**EXERCISE GOAL**. Go through the entries below and copy each line that holds the word "will".

**INPUT FOR THIS TASK**.
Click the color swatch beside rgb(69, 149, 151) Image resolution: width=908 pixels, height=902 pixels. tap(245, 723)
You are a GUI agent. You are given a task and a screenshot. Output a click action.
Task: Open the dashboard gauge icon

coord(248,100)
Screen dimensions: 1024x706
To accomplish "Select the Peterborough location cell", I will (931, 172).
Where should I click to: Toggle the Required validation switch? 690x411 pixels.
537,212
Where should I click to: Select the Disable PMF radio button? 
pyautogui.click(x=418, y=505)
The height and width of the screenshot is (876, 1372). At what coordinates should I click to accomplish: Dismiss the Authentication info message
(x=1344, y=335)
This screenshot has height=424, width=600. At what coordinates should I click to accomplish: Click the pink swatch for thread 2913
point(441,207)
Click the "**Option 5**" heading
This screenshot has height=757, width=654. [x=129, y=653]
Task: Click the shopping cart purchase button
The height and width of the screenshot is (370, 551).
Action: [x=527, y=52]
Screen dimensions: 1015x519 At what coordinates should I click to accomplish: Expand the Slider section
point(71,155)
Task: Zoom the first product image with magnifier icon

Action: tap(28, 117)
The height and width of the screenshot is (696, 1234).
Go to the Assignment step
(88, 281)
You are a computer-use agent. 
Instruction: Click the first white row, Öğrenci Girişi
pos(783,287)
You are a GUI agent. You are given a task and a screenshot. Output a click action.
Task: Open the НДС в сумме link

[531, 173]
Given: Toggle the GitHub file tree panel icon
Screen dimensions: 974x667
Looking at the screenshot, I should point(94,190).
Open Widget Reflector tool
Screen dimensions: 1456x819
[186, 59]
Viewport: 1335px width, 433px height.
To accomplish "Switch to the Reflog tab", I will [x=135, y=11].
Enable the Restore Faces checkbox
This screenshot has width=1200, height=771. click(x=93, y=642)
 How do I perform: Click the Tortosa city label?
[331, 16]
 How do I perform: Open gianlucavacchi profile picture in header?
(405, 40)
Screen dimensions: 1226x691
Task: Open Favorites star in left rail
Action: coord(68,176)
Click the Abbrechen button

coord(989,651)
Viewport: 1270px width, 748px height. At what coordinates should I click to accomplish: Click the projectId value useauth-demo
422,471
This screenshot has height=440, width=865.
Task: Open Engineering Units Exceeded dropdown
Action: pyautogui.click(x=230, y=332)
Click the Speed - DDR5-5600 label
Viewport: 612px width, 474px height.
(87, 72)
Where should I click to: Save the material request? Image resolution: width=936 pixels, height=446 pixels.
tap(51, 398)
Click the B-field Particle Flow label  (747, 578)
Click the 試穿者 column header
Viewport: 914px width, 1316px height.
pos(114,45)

**RESPONSE AREA**.
To accomplish "Select the Peterborough location cell", I will (931, 172).
To accomplish "Switch to the Reflog tab", I will [x=135, y=11].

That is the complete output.